[Data shown — start]

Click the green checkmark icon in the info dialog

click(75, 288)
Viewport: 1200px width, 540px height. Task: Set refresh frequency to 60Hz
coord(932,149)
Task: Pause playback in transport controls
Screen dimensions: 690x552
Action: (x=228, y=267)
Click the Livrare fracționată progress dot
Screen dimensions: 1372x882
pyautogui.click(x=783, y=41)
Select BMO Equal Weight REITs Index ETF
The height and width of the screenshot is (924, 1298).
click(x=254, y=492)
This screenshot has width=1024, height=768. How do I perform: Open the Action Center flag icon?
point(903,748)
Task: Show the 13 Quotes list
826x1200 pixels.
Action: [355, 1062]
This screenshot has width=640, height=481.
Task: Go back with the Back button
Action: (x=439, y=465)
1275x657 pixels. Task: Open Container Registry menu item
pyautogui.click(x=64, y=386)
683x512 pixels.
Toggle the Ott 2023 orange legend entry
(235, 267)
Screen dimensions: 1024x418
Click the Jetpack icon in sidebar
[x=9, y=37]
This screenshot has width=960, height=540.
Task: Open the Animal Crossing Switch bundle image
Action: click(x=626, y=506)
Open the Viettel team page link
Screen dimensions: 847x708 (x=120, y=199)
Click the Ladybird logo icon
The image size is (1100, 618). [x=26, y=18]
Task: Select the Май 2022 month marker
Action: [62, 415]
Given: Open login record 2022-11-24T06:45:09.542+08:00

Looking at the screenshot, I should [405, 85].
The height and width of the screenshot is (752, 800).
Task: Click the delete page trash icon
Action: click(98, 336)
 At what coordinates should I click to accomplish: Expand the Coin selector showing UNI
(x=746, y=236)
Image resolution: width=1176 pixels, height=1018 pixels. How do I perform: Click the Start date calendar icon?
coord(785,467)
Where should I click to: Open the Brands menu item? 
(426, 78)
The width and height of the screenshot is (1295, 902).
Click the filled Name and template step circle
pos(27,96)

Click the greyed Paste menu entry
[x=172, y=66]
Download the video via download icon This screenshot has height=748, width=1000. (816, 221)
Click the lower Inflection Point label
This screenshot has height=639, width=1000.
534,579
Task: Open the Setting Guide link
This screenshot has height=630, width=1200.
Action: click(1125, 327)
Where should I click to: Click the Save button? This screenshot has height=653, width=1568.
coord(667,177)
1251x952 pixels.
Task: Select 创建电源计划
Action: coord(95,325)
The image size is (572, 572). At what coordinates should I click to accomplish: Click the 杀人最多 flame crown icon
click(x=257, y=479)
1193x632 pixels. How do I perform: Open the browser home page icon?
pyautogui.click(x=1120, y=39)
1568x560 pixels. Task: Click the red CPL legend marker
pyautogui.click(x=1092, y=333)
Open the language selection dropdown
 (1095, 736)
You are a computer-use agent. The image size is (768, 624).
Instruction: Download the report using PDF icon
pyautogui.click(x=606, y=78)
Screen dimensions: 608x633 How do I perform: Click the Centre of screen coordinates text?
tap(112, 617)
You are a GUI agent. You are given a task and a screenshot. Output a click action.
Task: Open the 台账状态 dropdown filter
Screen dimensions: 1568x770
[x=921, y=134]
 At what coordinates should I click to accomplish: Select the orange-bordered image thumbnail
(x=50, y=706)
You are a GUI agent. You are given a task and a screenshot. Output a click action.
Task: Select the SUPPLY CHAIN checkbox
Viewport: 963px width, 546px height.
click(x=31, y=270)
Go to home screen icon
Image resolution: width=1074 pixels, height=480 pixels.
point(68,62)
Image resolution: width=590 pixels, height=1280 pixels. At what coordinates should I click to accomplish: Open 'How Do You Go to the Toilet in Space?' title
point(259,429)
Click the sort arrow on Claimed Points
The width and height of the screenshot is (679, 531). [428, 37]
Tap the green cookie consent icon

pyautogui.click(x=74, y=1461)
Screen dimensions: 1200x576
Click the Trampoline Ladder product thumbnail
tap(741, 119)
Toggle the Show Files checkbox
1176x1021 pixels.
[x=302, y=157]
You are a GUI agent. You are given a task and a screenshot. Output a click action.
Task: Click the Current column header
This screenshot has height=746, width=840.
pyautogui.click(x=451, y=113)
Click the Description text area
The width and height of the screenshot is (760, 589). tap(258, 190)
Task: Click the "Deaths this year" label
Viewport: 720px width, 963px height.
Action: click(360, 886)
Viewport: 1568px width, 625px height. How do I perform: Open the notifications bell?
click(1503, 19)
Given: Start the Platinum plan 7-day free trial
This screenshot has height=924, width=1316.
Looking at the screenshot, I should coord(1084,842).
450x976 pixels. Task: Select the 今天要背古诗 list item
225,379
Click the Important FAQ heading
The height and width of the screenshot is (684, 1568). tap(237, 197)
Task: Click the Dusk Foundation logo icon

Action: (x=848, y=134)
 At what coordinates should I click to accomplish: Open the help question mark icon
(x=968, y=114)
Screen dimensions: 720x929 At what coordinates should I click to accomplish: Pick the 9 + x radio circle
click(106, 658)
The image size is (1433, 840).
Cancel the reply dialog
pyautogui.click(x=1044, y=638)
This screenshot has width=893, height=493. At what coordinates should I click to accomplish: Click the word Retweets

[Data shown — finish]

The string to find is "checkbox"; copy every line of the listing that has it.

Problem solution -
Task: Select the SUPPLY CHAIN checkbox
Toggle the Show Files checkbox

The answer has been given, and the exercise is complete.